Posted: 25. Feb 2020, 13:42
by falcon74
Hi,

Searching around I see some posts talking of doing SR-IOV for VGA that "should work", but in a multi VM (per host) environment can the VM's benefit from network virtualization to save the hypervisor network layer overheads by direct access to host networking ? Can multiple VMs simultaneous use it simultaneously ?

Does it matter if host OS is Linux or Windows ?

cheers,
f74

Re: Network virtualization (SR-IOV) available on Virtualbox 6 ?

Posted: 26. Feb 2020, 23:15
by scottgus1
Googling "SR-IOV for VGA" shows this is a distributed or virtual video card setup for physical devices, maybe VMs. https://www.reddit.com/r/VFIO/comments/ ... ptions_at/

Searching the pdf of the Virtualbox manual shows no results for 'IOV' so no SR-IOV for VGA. If this is something that can be installed on a PC to get it to use another PC's video card over the network, then it might be possible to install it in a Virtualbox guest.

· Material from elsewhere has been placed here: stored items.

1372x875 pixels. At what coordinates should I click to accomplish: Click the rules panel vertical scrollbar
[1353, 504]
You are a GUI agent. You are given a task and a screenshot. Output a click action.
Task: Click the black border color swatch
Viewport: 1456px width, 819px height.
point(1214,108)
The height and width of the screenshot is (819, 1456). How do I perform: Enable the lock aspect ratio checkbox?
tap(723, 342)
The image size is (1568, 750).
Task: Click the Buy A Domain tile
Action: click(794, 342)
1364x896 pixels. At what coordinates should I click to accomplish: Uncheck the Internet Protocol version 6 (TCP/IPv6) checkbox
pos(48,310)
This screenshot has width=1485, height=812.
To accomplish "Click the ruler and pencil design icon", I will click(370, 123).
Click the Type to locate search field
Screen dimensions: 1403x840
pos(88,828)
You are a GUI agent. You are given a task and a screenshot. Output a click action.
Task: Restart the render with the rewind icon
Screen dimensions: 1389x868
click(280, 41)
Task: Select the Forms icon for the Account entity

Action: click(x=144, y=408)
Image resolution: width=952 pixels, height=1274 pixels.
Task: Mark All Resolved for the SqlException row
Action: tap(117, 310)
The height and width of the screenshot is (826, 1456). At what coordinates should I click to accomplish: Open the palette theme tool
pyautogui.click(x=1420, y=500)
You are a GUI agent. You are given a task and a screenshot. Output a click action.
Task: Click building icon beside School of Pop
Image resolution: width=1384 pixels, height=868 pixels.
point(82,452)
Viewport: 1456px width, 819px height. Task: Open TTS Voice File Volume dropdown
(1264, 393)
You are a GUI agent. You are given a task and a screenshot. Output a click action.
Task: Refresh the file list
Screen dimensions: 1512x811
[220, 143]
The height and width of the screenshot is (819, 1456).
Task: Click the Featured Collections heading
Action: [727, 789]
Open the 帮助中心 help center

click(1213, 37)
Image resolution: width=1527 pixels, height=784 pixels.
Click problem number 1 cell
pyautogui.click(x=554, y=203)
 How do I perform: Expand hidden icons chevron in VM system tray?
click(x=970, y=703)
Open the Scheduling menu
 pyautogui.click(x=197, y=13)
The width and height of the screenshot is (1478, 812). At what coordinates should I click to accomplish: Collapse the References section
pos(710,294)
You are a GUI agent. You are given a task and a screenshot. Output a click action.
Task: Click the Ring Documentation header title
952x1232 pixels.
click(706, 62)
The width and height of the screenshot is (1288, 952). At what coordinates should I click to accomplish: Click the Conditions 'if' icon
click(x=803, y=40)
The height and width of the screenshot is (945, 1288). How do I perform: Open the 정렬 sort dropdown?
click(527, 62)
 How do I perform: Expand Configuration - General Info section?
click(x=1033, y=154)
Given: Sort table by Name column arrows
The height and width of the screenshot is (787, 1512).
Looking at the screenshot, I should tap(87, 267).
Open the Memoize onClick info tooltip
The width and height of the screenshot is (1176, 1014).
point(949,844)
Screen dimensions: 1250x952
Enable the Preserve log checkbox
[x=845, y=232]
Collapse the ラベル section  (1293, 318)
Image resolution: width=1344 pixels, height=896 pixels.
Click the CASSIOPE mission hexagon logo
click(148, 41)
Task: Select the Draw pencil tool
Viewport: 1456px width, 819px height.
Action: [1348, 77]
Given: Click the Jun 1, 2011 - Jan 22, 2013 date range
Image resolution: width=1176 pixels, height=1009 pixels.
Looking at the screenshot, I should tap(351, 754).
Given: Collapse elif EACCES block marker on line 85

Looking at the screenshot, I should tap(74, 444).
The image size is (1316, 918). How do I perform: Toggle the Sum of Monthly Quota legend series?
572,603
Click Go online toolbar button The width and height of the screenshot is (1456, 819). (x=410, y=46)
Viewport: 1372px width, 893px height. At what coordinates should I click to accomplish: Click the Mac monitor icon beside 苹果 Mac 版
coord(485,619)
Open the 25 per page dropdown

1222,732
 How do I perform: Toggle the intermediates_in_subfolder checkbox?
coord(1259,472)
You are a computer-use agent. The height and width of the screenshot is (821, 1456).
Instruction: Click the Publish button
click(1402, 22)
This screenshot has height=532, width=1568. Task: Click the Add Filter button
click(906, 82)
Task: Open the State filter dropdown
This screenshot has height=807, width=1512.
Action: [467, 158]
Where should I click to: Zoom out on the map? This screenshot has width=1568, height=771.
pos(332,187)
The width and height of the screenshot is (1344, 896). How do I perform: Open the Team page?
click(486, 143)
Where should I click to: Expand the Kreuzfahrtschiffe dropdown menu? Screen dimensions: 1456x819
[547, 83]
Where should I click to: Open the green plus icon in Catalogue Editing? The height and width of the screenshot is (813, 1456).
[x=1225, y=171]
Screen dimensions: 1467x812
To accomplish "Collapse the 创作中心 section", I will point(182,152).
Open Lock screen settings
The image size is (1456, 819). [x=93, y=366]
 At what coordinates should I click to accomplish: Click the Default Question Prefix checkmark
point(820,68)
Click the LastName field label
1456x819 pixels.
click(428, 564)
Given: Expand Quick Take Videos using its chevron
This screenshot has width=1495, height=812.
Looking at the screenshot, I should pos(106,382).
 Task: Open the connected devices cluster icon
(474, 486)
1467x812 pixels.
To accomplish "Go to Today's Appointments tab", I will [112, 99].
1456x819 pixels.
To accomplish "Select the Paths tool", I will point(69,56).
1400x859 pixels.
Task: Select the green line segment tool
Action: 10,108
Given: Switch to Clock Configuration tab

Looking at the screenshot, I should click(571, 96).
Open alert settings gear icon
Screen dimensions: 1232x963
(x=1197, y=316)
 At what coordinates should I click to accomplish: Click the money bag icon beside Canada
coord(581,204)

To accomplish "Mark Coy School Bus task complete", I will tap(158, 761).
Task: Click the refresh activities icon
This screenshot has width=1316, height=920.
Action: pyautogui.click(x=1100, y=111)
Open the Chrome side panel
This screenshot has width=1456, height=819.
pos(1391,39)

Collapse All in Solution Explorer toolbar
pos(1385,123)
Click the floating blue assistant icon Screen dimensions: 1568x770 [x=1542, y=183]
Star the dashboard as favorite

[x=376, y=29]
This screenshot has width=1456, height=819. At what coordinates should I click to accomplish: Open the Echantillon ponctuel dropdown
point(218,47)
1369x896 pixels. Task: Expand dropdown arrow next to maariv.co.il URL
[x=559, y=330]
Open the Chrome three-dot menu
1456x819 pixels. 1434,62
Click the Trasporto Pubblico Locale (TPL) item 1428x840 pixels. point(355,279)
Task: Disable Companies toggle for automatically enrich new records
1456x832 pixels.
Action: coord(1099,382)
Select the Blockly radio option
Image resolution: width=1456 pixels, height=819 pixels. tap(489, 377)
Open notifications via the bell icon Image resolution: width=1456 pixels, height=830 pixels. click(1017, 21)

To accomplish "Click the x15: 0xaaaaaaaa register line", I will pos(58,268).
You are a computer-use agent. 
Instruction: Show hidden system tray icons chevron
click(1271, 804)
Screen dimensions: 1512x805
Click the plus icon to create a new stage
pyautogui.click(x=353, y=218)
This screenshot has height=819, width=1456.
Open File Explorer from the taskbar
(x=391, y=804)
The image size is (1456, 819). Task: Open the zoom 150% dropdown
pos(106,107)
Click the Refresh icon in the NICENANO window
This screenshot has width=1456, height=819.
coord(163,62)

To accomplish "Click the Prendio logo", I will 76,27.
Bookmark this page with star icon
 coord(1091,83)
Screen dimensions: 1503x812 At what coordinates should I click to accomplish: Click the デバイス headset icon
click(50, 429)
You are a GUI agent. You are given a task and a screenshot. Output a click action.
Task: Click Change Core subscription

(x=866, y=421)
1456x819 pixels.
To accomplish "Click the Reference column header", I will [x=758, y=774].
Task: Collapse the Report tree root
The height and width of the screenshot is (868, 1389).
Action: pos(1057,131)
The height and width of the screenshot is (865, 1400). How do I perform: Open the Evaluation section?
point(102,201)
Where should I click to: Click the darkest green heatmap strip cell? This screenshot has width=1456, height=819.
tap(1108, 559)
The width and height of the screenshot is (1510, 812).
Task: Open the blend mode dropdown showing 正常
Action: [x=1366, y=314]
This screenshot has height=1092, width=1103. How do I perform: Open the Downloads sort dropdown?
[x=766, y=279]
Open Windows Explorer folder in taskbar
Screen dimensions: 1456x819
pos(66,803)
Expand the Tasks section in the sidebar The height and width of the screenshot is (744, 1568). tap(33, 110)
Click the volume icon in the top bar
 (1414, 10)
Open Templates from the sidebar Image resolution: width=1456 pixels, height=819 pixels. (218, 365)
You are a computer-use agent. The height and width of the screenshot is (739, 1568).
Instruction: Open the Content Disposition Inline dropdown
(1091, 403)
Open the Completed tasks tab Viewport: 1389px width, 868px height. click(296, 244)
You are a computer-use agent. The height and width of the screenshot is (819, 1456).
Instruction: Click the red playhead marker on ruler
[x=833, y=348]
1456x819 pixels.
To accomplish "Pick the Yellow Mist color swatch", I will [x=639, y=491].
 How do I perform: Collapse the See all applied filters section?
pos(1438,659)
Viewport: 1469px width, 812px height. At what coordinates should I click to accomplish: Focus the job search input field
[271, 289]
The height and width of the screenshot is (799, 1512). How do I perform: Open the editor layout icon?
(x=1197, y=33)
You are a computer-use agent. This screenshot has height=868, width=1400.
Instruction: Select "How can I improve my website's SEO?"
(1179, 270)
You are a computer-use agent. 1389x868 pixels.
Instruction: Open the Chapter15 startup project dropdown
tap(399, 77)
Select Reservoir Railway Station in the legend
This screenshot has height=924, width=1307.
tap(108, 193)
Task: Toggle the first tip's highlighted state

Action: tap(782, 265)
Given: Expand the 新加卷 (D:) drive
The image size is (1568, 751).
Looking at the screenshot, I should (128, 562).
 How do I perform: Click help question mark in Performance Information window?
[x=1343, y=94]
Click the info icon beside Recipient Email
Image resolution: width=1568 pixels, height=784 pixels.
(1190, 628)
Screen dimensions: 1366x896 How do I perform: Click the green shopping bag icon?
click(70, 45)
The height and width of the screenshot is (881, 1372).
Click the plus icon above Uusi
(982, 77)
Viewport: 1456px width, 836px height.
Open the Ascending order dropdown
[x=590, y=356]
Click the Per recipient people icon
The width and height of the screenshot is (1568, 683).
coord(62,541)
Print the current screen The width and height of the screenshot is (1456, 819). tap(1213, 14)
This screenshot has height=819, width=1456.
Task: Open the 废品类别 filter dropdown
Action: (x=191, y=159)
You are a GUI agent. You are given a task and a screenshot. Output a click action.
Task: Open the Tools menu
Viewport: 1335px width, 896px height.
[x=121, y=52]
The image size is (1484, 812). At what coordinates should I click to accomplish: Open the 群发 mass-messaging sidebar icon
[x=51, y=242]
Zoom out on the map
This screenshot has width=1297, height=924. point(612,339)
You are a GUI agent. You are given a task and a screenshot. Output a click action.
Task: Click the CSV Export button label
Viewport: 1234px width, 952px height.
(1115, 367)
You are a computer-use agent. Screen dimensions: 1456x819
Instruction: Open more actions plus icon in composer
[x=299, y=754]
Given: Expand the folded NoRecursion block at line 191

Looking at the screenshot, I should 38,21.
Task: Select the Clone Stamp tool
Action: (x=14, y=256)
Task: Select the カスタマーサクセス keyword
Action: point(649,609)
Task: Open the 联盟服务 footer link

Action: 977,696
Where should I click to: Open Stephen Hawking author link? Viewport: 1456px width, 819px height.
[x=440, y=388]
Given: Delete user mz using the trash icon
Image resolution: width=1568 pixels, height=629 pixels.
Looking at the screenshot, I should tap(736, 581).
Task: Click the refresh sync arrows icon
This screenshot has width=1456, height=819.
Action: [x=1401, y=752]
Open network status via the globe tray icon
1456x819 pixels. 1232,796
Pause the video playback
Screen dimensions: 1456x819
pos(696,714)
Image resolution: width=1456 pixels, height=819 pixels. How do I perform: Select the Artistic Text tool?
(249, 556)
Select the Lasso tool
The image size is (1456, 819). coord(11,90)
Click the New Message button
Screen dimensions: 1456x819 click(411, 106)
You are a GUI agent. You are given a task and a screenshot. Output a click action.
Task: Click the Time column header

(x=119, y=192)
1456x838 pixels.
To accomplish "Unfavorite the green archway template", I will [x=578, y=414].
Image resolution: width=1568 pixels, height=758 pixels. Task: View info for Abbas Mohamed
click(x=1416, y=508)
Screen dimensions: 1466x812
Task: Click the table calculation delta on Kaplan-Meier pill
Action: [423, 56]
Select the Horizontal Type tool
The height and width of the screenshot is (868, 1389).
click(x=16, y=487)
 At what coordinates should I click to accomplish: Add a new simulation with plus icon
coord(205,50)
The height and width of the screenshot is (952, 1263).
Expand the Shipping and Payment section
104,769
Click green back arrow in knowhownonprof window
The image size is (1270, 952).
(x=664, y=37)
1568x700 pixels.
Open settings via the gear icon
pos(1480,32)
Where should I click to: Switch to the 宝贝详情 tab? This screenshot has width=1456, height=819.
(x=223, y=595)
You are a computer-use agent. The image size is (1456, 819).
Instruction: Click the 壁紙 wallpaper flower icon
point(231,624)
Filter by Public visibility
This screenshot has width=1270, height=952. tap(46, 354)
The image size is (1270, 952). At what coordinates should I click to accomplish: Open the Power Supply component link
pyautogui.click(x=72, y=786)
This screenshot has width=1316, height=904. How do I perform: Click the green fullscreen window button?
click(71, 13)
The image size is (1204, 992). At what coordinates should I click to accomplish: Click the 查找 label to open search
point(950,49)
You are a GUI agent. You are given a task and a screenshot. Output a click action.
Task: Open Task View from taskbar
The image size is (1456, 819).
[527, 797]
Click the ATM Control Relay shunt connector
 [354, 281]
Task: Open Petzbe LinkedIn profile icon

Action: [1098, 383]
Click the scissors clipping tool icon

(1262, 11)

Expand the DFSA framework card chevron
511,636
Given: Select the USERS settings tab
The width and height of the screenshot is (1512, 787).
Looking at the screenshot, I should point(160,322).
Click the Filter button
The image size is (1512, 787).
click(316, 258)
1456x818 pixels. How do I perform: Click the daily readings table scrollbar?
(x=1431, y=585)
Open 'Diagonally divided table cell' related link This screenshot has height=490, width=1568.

If this requires PCI passthrough, 6.1.x has removed PCI passthrough, and there was never any PCIe-passthrough.
falcon74 wrote:can the VM's benefit from network virtualization to save the hypervisor network layer overheads by direct access to host networking
There is the 'Paravirtualized network adapter (virtio-net)' network card type that has a supposed faster performance. Drivers may be required in the guest.

Re: Network virtualization (SR-IOV) available on Virtualbox 6 ?

Posted: 27. Feb 2020, 20:25
by falcon74
Thanks @scottgus1, especially for mentioning virtio-net. I had read about it earlier but forgotten. Reading around to see how it compares in performance and capabilities to SR-IOV, I found this interesting writeup:
https://www.juniper.net/documentation/e ... r-iov.html

So definitely virtio-net is not SR-IOV, but it is very useful and pertinent never the less. SR-IOV, I can understand is unlikely to be available on any desktop virtualization product, especially since most desktop (or laptop) NICs might not have requisite support needed, built-in.